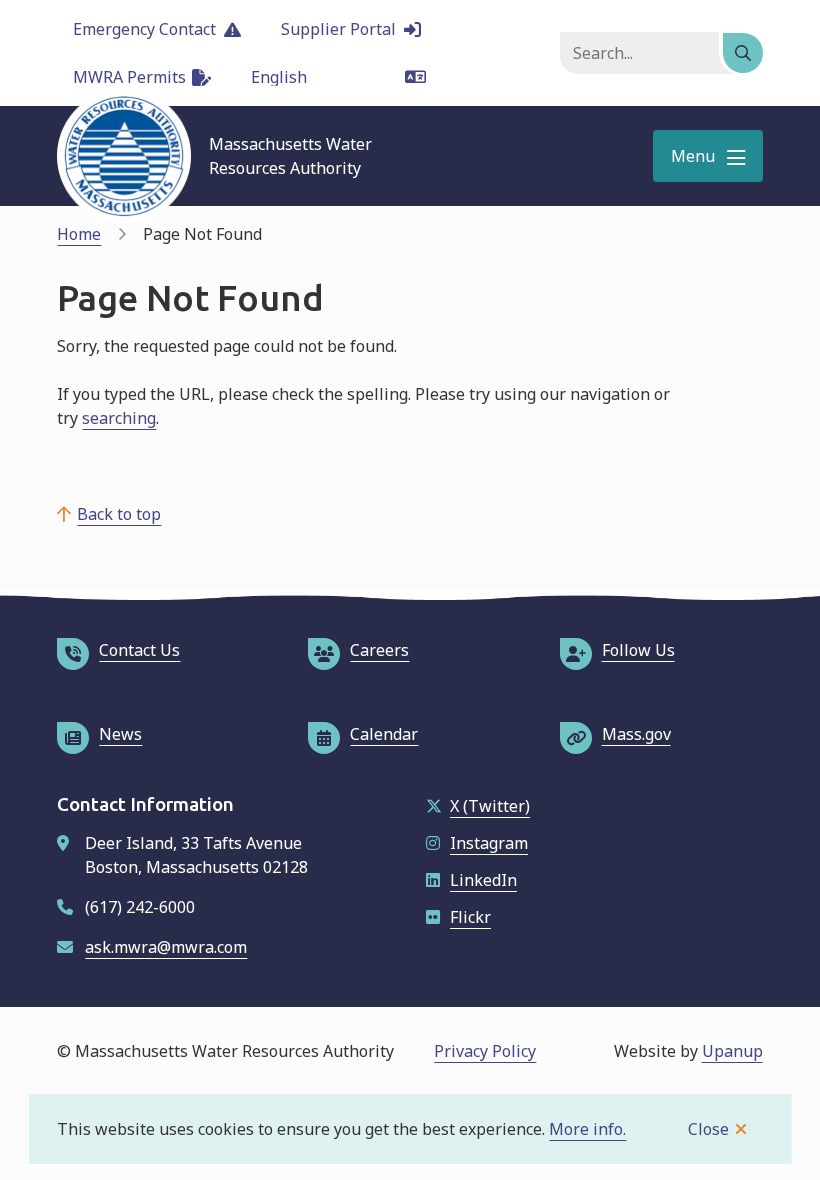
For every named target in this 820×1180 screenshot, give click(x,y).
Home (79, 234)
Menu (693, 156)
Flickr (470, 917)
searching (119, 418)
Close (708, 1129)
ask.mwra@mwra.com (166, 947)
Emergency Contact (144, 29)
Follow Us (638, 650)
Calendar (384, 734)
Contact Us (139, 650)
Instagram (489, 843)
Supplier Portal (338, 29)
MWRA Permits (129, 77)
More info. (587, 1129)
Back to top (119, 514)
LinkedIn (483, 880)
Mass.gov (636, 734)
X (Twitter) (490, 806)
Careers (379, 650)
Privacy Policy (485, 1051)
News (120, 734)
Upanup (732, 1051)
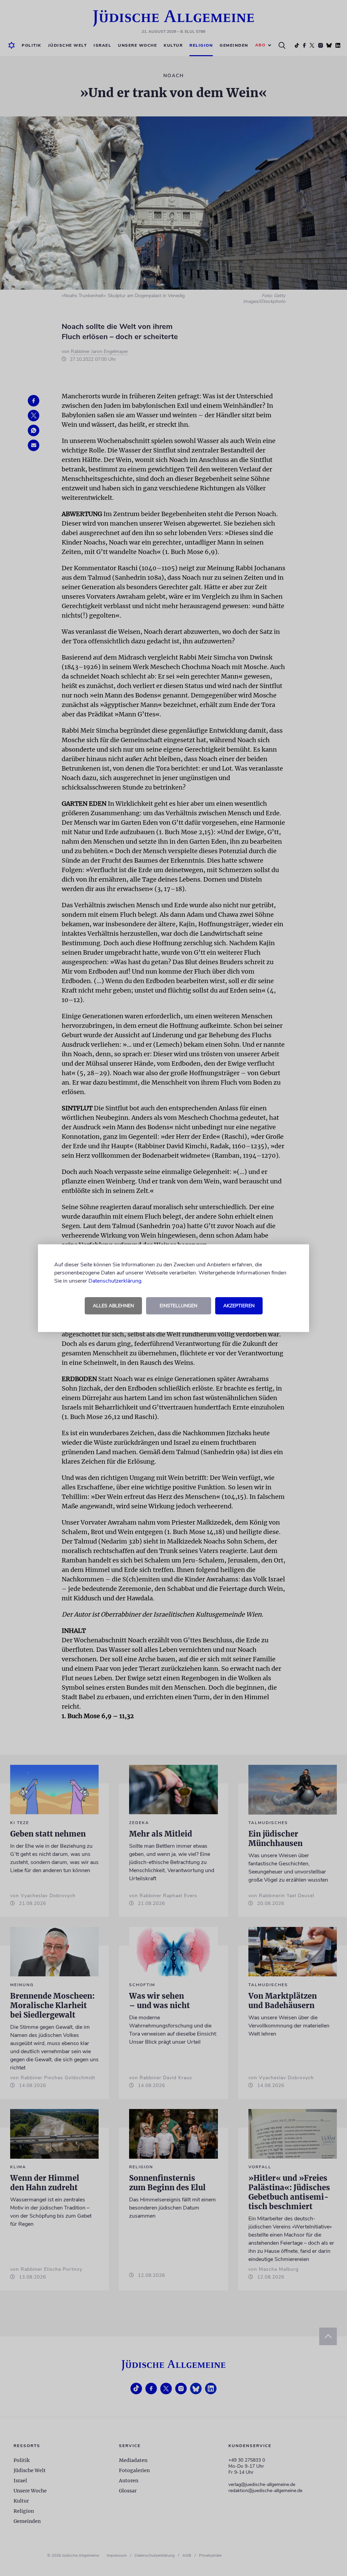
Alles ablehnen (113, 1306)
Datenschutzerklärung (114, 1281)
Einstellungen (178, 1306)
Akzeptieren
++++++++++
_Try it_
Every line from the one with "Instagram (489, 843)" to the end of the records above should be restated word for word, and no picture belongs in the copy.

_Task answer_
Instagram (489, 843)
Supplier Portal (338, 29)
MWRA Permits (129, 77)
More info. (587, 1129)
Back to top (119, 514)
LinkedIn (483, 880)
Mass.gov (636, 734)
X (Twitter) (490, 806)
Careers (379, 650)
Privacy Policy (485, 1051)
News (120, 734)
Upanup (732, 1051)
Alles ablehnen (113, 1306)
Datenschutzerklärung (114, 1281)
Einstellungen (178, 1306)
Akzeptieren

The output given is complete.